On "One Way", he considers the suffering of Christ on the Cross, even assuming His identity: "Who plunged the sword into my side? Who decided I must die?" To an inarguable, unrelenting beat from a guitar whose strings he pushes with workman's hands, he squeezes his eyes shut, and sings: "Miracles happen every day." The audience's discomforted uncertainty at such references grows, till, on "From the Cradle to the Grave", when he sings "Jesus!" over and over, passionately, there's a chasm of silence before cheers come in. Dowd claims not to be religious. But he uses its power.
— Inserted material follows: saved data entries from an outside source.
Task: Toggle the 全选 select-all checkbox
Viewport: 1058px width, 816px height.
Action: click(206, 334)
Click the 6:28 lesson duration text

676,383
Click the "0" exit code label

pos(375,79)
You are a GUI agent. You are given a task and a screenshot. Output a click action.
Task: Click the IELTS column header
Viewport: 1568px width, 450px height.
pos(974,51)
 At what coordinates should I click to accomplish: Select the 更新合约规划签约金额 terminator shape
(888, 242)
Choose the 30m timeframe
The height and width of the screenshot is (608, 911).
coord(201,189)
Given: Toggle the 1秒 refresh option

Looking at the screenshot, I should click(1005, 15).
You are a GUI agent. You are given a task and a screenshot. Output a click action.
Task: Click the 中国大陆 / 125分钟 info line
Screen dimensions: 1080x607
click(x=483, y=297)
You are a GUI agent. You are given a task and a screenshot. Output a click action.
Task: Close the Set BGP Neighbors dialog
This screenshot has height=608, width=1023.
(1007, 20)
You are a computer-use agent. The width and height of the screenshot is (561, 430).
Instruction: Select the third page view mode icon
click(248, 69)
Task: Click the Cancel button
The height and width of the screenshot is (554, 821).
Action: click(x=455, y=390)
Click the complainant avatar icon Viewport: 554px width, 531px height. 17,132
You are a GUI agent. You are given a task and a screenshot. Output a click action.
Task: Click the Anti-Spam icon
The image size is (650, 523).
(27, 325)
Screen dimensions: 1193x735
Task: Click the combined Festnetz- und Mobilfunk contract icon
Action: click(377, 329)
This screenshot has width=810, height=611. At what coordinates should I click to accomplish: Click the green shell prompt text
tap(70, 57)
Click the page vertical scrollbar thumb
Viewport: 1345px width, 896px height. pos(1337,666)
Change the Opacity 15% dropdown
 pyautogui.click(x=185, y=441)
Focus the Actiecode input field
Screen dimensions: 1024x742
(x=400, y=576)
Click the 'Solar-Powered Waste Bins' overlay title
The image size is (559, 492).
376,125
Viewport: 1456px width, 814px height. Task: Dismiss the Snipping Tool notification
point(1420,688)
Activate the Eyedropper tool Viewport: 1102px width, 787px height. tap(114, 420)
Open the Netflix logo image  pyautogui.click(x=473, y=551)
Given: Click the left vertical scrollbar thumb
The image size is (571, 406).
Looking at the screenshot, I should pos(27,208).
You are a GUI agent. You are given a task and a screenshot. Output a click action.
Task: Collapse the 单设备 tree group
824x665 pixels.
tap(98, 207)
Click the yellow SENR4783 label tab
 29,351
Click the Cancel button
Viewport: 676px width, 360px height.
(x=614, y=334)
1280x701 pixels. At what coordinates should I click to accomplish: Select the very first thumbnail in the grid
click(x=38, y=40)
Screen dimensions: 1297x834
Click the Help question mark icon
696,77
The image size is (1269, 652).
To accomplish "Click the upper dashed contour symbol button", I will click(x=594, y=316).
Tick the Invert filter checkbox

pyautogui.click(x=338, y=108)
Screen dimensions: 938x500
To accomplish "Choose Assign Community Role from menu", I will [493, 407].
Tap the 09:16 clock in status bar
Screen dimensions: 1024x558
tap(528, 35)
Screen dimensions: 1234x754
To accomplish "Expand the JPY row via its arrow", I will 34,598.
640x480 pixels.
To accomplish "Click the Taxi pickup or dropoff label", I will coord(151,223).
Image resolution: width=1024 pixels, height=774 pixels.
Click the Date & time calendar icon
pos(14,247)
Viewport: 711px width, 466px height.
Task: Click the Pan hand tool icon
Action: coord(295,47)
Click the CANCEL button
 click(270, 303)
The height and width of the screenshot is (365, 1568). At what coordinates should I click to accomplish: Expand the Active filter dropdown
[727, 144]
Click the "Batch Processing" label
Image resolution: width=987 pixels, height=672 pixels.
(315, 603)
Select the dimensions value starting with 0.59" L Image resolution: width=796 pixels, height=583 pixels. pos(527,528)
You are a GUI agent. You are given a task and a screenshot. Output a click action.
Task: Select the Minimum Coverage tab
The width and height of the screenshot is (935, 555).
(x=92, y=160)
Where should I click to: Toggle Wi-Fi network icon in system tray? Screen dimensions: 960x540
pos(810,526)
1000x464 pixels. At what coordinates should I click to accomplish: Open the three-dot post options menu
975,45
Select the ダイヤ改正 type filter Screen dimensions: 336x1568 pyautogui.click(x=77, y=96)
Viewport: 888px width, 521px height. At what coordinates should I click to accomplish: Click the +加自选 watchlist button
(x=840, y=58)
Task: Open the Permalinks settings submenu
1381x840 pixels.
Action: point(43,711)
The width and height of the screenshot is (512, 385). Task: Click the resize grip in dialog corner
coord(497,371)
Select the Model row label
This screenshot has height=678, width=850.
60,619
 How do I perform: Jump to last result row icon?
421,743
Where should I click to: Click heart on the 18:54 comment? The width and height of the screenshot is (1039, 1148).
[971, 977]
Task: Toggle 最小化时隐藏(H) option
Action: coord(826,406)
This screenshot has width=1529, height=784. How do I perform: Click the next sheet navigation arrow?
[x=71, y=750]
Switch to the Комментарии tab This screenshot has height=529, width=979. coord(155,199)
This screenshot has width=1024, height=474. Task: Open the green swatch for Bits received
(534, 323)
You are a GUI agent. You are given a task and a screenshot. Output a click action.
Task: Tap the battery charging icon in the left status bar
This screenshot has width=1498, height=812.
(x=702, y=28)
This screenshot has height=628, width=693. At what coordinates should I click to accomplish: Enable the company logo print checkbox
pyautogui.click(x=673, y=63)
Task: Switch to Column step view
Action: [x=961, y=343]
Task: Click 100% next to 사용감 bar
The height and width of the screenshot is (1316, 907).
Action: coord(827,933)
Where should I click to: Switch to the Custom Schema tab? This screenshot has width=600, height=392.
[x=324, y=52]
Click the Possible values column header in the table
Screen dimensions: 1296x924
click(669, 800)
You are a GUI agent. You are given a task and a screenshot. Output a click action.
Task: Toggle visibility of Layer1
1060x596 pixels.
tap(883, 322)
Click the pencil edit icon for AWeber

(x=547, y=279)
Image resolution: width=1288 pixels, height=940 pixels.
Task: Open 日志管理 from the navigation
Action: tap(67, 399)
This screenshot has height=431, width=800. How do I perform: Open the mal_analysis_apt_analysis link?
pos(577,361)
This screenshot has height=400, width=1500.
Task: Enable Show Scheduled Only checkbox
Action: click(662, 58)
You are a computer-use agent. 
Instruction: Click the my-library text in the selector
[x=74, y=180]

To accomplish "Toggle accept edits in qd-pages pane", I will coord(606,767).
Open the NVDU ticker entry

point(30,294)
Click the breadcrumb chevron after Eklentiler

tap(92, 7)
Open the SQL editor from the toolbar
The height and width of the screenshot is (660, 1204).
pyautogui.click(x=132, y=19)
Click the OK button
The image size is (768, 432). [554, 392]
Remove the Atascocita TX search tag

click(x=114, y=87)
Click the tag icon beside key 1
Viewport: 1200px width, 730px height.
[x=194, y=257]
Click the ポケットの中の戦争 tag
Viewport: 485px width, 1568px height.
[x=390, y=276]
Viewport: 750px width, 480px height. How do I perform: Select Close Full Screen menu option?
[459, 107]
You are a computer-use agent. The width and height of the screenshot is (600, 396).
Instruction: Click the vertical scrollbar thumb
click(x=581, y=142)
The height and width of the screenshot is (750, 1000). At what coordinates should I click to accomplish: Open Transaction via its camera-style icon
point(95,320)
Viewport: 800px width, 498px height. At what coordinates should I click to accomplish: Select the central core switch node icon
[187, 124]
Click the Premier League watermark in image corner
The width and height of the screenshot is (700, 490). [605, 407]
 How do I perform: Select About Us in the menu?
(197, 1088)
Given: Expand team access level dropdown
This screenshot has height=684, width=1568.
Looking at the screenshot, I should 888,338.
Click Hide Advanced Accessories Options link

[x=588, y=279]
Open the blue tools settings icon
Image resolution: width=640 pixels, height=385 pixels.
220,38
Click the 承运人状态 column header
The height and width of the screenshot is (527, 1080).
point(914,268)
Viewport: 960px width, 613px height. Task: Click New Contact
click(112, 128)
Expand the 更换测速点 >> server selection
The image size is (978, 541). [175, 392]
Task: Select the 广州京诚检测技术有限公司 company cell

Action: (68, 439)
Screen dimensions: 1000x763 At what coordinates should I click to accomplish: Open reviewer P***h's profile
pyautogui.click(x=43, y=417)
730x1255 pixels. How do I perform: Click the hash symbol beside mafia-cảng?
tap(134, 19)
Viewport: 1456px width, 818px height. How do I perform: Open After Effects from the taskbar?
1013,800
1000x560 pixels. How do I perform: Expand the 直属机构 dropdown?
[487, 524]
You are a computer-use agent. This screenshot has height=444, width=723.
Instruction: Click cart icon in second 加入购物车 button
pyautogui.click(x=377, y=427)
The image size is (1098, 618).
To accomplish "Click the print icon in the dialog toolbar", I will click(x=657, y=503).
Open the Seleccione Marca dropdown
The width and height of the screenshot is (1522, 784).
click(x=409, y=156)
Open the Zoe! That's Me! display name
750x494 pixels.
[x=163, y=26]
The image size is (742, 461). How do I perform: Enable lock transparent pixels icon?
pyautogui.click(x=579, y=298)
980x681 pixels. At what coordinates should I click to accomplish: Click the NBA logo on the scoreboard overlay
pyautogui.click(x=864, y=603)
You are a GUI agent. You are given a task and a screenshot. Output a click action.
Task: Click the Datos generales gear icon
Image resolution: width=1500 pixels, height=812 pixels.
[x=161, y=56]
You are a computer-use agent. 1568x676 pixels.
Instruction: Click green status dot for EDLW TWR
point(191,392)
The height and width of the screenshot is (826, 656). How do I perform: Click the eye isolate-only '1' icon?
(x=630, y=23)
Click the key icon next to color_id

The core of his work, though, stays with male love for women, and the idiocy, abandonment, impotence and sudden death that can convert it to disillusioned hate. "No Woman's Flesh but Hers" turns lingering love for a car-crash corpse into a buried threat, and is followed by the misogynist's lament "God Created Woman", then the gently escalating stalker's manifesto "Hope You Don't Mind". By this time, Dowd has been joined on-stage by other singer-song-writers, male and female, who've played here or nearby tonight, creating a sort of Lust Aid finale. But a man who can write such fine songs only needs one man's help. If Sinatra was still here, he'd sing them.